Web Performance Calendar

The speed geek's favorite time of year
2023 Edition
ABOUT THE AUTHOR
Photo of Stéphane Goetz

Stéphane Goetz (@onigoetz) is a performance enthusiast. Working on developer tooling, frontend libraries, and architecture as Principal Software Engineer at Swissquote Bank.

Introduction

I wish to bring you with me on a journey to learn about optimizing a library for localization, I would like to share my learnings with you on benchmarking, profiling, and optimizing.

At Swissquote Bank, we use client-composed micro-frontends, and our platforms are usually available in at least 8 languages. To support this requirement, we had to build a translation/localization library for our micro-frontend platform and chose an open-source library, globalize.

We chose the library using the following criteria:

  • The library must support formatting numbers, dates, and plurals.
  • Since our micro-frontend plugins are client-composed, the library must support adding translation strings at runtime.
  • It should be easy to add locales to expand into new markets.
  • The library must support MessageFormat.

Globalize fulfilled all the above needs and allowed us to dynamically load translations and CLDR data. We also reduced the size of the CLDR dataset to ship only the relevant parts to our clients.

What is MessageFormat?

MessageFormat is a Unicode standard that formalizes how to represent translation strings. It is supported out of the box by at least Java, PHP, and C.

Since we are using Java for our applications and already have a stack for server-side translations, we wanted to reuse the same tooling for our front-end plugins.

Here are some examples of MessageFormat translation strings:

// Simple substitution
render("Hello, {name}!", { name: "John" }); // Hello, John!

// More advanced, with plurals
const message = `You have {numBooks, number} {numBooks, plural, one {book} other {books}}.`;
const variables = { numBooks: 5 };
render(message, variables); // You have 5 books.

As you can see, the string contains variables delimited with {} and can contain some logic for formatting, plurals, and more.

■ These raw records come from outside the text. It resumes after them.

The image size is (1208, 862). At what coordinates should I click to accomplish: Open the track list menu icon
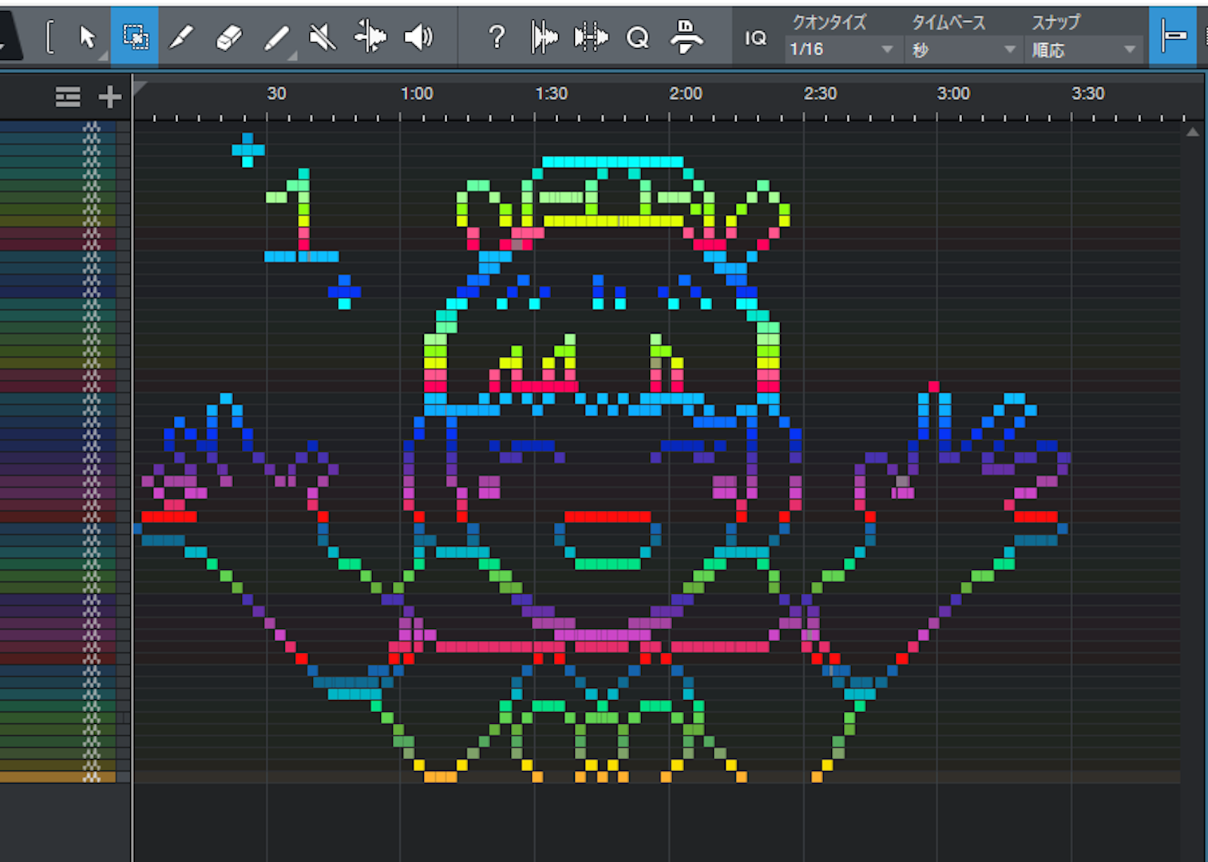pos(68,97)
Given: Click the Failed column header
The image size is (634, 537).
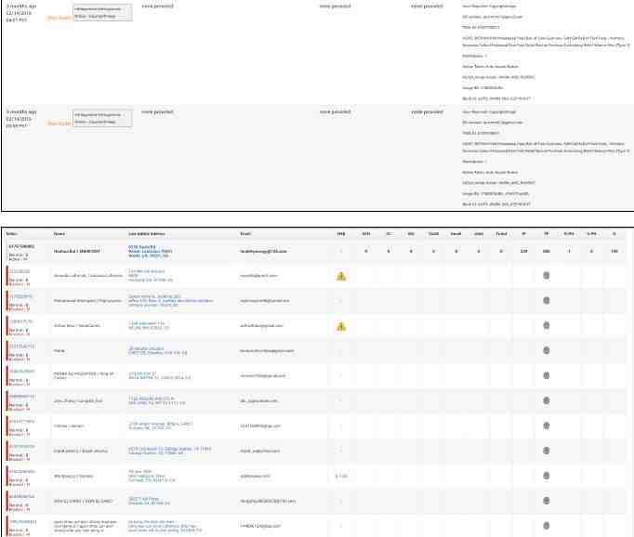Looking at the screenshot, I should (x=501, y=233).

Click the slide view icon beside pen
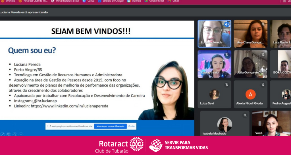[x=9, y=134]
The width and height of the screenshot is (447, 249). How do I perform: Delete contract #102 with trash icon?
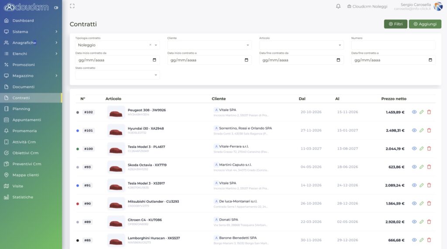429,112
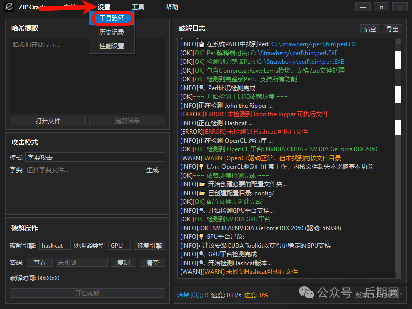Viewport: 412px width, 309px height.
Task: Click the 打开文件 button to open a file
Action: click(47, 120)
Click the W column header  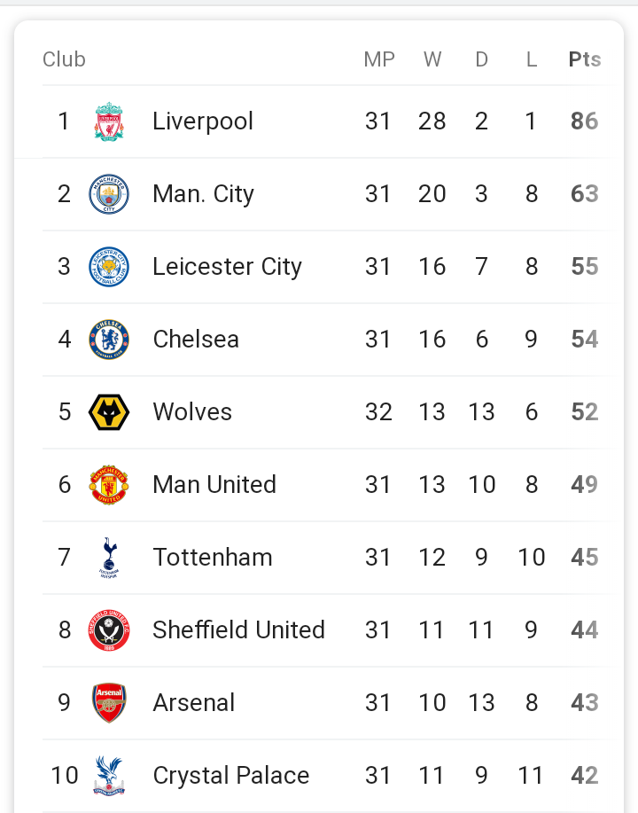(x=432, y=59)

This works great as you can’t just use a string for a singular form and a string for the plural form; many languages have more complex plural rules than English has.

Too much JavaScript and new opportunities

In 2020, I noticed that the library was huge: 77KB for the library + 79KB for the CLDR data (24 KB + 13KB Gzipped). As a comparison, the rest of our Micro frontend platform is only 32KB of JavaScript.

I was pretty curious to explore the field for three reasons:

  1. Intl APIs can now replace CLDR data, such as Intl.NumberFormat (supported by some browsers in 2013) and Intl.PluralRules (added in 2017).
  2. Intl.MessageFormat does not exist yet. It is currently a draft but will support MessageFormat 2, which won’t be backward compatible.
  3. Globalize ships with more features than we need, such as date and number parsers, which our apps don’t need.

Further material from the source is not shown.